Skip to content
Link copied to clipboard

Judge Judy found guilty of accepting millions more in syndication money

Also in Tattle: What’s coming in books, Daytime Emmys return to TV and Mark Cuban and Ann Coulter to run country in Syfy movie.

THERE'S AN ORDER in the court . . . for three more years of "Judge Judy."

The popular jurist who fixes tsuris, has extended her contract with CBS TV Distribution and now plans to keep her court in session into 2020.

Salary terms were not discussed, but Judge Judy Sheindlin, a feisty 72, currently takes home $47 million a year - more than even a Philly Traffic Court judge.

She is by far the highest paid person on television.

And like a L'Oreal model, she's worth it.

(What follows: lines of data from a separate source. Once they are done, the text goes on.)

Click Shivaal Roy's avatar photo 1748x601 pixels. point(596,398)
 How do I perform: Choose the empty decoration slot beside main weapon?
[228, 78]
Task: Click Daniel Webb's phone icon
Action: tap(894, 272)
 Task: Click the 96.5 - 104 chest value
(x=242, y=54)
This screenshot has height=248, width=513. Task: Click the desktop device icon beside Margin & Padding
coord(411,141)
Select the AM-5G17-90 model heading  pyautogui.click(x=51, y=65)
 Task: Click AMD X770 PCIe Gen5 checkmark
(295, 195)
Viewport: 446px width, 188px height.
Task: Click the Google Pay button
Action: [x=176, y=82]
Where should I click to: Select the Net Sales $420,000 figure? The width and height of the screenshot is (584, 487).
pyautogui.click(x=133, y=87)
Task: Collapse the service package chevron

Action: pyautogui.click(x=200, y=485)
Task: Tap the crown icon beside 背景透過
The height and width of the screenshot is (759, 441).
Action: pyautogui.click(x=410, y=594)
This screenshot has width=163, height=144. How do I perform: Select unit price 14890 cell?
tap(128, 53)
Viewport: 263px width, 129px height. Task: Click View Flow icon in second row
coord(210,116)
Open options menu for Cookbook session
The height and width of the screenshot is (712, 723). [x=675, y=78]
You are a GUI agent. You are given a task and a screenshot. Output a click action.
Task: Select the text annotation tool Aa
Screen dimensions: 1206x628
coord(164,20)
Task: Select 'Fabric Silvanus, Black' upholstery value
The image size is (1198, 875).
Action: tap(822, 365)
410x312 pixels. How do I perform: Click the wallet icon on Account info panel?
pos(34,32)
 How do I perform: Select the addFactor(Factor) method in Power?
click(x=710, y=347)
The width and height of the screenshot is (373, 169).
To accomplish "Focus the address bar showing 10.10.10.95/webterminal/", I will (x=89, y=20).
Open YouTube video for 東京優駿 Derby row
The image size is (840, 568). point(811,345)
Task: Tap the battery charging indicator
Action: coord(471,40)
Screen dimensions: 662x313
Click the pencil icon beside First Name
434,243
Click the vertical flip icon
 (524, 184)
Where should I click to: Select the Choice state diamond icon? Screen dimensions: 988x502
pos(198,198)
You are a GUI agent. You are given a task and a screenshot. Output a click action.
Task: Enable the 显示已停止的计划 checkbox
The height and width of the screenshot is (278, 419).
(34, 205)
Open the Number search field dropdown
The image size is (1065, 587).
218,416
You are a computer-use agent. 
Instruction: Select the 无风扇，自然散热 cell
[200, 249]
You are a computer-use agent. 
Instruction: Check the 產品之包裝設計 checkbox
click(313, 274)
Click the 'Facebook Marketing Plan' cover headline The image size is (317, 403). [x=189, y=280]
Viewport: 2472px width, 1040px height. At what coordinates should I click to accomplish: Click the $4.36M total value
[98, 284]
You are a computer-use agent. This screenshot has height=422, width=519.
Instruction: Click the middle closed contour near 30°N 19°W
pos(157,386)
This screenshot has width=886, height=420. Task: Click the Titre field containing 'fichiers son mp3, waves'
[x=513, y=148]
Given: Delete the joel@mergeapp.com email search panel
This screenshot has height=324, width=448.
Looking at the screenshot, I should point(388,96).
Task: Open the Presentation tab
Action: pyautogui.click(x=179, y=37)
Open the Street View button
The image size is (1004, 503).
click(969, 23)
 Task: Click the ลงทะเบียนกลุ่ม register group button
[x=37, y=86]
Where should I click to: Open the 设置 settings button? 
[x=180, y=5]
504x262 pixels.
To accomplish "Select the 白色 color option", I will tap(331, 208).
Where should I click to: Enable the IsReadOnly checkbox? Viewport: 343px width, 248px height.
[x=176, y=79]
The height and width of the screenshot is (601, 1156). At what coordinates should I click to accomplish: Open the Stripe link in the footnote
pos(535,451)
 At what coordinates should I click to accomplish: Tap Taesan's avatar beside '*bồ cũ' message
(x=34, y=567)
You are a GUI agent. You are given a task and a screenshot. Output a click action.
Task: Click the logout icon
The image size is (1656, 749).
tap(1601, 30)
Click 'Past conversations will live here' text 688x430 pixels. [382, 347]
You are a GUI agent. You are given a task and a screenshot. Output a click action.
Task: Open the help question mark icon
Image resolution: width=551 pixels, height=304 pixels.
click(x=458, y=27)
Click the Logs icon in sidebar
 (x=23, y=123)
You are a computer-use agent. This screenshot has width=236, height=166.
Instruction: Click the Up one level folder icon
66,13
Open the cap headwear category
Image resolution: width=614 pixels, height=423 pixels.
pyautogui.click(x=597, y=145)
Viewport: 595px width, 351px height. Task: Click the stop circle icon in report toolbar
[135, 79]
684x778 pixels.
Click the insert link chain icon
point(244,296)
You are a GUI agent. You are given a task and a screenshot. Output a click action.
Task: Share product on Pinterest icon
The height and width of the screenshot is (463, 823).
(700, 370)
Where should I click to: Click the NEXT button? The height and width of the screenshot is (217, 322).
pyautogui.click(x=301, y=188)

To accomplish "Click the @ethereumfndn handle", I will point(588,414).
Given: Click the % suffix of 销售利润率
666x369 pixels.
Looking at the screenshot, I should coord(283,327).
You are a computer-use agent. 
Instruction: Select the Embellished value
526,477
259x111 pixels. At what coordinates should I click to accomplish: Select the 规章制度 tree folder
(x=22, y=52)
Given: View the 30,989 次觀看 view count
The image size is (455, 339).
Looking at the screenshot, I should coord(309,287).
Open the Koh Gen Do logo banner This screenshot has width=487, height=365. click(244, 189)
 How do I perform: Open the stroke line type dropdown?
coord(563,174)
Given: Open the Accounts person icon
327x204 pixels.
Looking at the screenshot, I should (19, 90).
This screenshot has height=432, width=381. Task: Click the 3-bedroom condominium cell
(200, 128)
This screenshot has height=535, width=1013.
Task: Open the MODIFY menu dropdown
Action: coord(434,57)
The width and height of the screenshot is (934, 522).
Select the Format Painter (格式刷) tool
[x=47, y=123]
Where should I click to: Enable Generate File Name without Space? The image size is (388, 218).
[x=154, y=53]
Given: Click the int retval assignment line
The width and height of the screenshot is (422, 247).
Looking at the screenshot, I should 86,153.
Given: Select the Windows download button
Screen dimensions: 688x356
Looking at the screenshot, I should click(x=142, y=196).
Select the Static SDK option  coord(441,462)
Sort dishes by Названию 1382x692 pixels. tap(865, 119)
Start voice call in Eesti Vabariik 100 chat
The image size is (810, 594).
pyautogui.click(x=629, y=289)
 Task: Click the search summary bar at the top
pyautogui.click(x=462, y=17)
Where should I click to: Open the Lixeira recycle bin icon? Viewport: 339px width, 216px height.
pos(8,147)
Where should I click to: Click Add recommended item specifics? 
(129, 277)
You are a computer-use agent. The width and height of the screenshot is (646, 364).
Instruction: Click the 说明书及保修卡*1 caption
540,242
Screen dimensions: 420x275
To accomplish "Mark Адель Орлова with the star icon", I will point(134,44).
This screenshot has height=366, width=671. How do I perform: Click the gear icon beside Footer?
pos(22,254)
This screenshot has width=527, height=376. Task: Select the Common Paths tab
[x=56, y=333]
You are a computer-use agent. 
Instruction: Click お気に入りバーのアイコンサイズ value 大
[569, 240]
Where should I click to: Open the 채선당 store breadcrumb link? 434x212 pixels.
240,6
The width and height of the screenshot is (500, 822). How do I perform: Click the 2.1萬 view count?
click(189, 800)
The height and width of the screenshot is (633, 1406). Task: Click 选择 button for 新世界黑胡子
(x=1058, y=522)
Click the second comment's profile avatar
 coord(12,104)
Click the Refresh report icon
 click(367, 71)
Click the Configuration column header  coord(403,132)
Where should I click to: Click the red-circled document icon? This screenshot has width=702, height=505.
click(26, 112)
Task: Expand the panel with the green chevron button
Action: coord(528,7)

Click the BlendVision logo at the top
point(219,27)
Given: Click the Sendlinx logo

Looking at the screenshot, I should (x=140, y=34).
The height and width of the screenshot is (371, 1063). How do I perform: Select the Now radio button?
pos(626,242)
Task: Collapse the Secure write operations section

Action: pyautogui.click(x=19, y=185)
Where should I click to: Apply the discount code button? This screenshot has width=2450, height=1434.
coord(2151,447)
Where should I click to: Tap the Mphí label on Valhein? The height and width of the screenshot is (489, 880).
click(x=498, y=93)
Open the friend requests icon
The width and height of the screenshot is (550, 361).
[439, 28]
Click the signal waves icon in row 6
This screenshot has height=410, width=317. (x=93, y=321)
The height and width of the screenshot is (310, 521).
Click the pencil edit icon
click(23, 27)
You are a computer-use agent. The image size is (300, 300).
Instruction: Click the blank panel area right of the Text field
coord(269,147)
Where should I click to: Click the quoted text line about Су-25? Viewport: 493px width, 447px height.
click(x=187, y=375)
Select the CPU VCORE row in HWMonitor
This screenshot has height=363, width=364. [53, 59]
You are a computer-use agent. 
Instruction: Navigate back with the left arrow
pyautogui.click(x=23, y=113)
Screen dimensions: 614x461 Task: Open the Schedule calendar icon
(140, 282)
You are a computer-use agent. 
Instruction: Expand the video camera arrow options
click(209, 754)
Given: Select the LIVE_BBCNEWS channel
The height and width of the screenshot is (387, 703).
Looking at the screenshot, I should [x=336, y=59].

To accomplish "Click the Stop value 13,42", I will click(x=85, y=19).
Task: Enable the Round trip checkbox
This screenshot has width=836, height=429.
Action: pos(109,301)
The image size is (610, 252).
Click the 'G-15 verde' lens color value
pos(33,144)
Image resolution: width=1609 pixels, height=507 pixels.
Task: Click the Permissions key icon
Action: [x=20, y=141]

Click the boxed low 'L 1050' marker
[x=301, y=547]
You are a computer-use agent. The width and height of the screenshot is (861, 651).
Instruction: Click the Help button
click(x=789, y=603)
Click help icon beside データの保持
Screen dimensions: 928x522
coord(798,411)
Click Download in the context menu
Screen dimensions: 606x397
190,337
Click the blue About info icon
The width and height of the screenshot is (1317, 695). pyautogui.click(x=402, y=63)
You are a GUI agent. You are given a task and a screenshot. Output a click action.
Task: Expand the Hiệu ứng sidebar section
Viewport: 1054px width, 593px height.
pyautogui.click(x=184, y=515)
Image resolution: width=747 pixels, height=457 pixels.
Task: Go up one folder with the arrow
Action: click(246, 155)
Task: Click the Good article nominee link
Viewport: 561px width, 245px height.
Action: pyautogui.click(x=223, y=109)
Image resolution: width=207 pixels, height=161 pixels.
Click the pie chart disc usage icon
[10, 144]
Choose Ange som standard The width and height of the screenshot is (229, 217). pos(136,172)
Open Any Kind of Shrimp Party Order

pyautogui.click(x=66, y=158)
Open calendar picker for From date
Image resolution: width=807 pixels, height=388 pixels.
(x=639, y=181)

During 2013, the last full year for which figures were available, Kantar Media reported that "Judge Judy" earned $136.8 million in revenue.

In addition to more "Judy," the new deal also gives CBS first look at any projects by Sheindlin's production company, which makes the new court show "Hot Bench" (which we've never heard of), and is, alas, not about a judge who wears a swimsuit instead of a robe.

Tattle's pitch to the judge would be a network sitcom, "Rise and Sheindlin." Rise would be Judge Judy's funny bailiff.

"Judge Judy," now in its 19th season, has been the top daytime show for the past five years. During the week ending Feb. 15, Nielsen reported "Judy" was seen by an average of 10.1 million viewers per episode, more than double the 4.9 million viewers of "Dr. Phil."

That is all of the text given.